The problem with RAD tools, is that everybody can now create an application that does what it should do. It allows people that are not trained in software engineering to create an application that does what it has to do, and it's possible that the user of the application doesn't notice that the application is actually a piece of crap. And I believe this happens all too often.

My opinion is that RAD tools can reduce the workload, but they should be used with care.

When a RAD tool is used inappropriatly to create a business application, the chances are big that the developer uses the 'Smart UI' antipattern. This means that all the business logic of the application is put directly into the user interface. This is off course problematic when the requirements change. Since the business functionality is scattered throughout the user interface, the programmer who has to maintain this application will have to delve into the UI to find all the code and the related code that has to be changed. When the application is large, it's easy to forget or overlook something that has to be changed, and it will result in a buggy application.
Or, imagine that you've build a Windows application, and once it's delivered, your customer or boss wants to have a web interface for this application as well. When all business logic is implemented in the user interface, this means that you will not be able to just reuse that code in the web application. The result will most likely be duplicated business logic.

That's why I believe that a RAD tool should be used with care.
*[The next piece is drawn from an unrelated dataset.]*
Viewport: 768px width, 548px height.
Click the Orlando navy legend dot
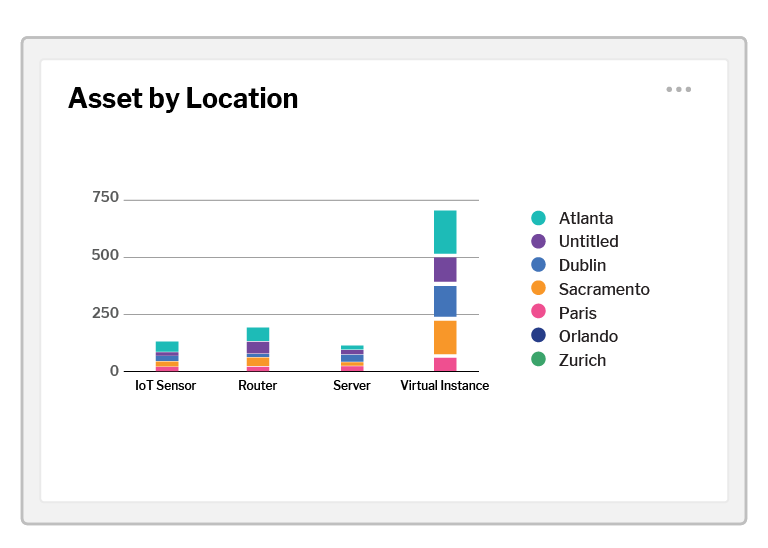538,336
In my opinion, you should use the RAD features of your development tool to build the User Interface, and that's about it.
Developing software is more then just dragging some components on a form, glueing them together by setting some properties and using wizards to get the data from the database and bind it to some kind of control.
Scott Bellware is right when he says that the RAD functionality of Microsoft's development tools encourages one to create badly designed software. Microsoft shows in demo's how one could create an application very fast, with a very small number of lines of code with their RAD tools. The sad thing is that there are developers attending these demo's who think afterwards that this must be the way to develop applications. And this is not only true for developers attending these sessions. Managers seeing these demo's can think that software development isn't that hard at all, and they also do not understand how it comes that it takes so much time developing an application.
This is not a good way of building software. Those RAD tools and wizards are very good for giving demo-sessions (and selling the tools), but they're defenitly not showing a correct way on how to build software.
What about the maintainability and flexibility of software created in this way ? What about the ability to create unit-tests to test the functionality of the implemented business rules ? It is all impossible with applications that are developed in this way.

For the core of the application -the business functionality- the development team should create a domain model that expresses the business problem that the application must tackle. This means off course
that the initial development cost of the application will be higher, but, this development cost should be seen as an investment. The model will be easier to maintain, extend and to reuse, and, by using Agile development
, the customer can be involved in the development process. By using small development iterations and having customer input after each iteration, the customer knows that the development of the application is going forward, and he can ring the alarm when he sees that the functionality of the application or the business logic is wrong.

To conclude: RAD tools provide a way to make software development easier, and because of that, one could be tempted to create an application in a quick and dirty way. However, building high-quality software still requires skilled and educated/trained developers. They're not only required to be able to create a good domain model. They also have to be skilled in a way that they know for what they should and shouldn't use RAD tools.